Zur Verwirrung der Wähler tragen auch die Schmutzkampagnen »aller gegen alle« bei. Zur Modewaffe wurden »schwarze« Flugblätter und Zeitungen. Um den Gegner zu diffamieren, lässt man in dessen Namen Propagandamaterial drucken und in die Briefkästen werfen. Im Gebietszentrum Riwne mit nur 250 000 Einwohnern wurden 100 000 Flugblätter verteilt, die äußerlich der Zeitung der Vereinigung »Swoboda« (Freiheit) ähnelten - mit einem Loblied auf den norwegischen Massenmörder Breivik und der Aufforderung, einige Politiker zu kastrieren, andere zu erschießen. Im Impressum stimmten weder Herausgeber noch Druckerei.
In Odessa wurde eine Schmähschrift verbreitet, die Klitschkos Partei in die nazistische Ecke pferchte. Ähnliche Schläge gegen UDAR gab es auf der Krim und im Gebiet Poltawa. Nicht nur Printmedien und Internet, auch Funk und Fernsehen sind an der Verbreitung der »Antiwerbung« beteiligt.
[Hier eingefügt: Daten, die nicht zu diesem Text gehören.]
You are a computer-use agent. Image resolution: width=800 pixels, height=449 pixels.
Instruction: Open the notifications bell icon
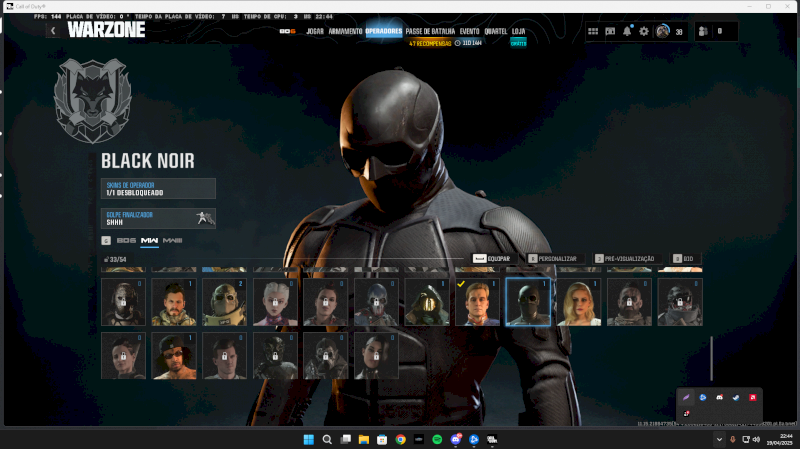pos(627,31)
Eine juristische Verfolgung ist langwierig und hilft im aktuellen Kampf überhaupt nicht.
An der Tagesordnung sind auch Bestechung der Wähler - mit Geld, Lebensmitteln oder Medikamenten - oder Bestechungsvorwürfe an den Gegner; ebenso Rufmord an einzelnen Kandidaten durch fingierte Kommentare in sozialen Medien und Spams an hunderttausende Mail-Adressen, Hacker-Angriffe und Veröffentlichungen von Interna, Zerstörung der Informationsstände der Konkurrenz … Fest rechnet man auch mit Wahlmanipulationen im großen Stil.
»Solche dreckigen Wahlen haben wir noch nie erlebt«, sagt ein Lokaljournalist in Charkiw, und dass heißt etwas: 2004 wurden die Wahlergebnisse in der Ukraine sogar mit einem zwischengeschalteten Computer verfälscht - mit Wissen des Chefs der Zentralen Wahlkommission!
Plötzlich, als sei er aus seiner Lethargie erwacht, schaut mich Mischa an und sagt: »Vielleicht sollen wir für Swoboda stimmen?« Das hatte ich nicht von ihm erwartet: »Swoboda« ist eine nationalistische Partei, die mit ihren radikalen Ansichten die Gesellschaft eher spaltet als eint.
Auf die Wahlergebnisse sollte man sehr gespannt sein.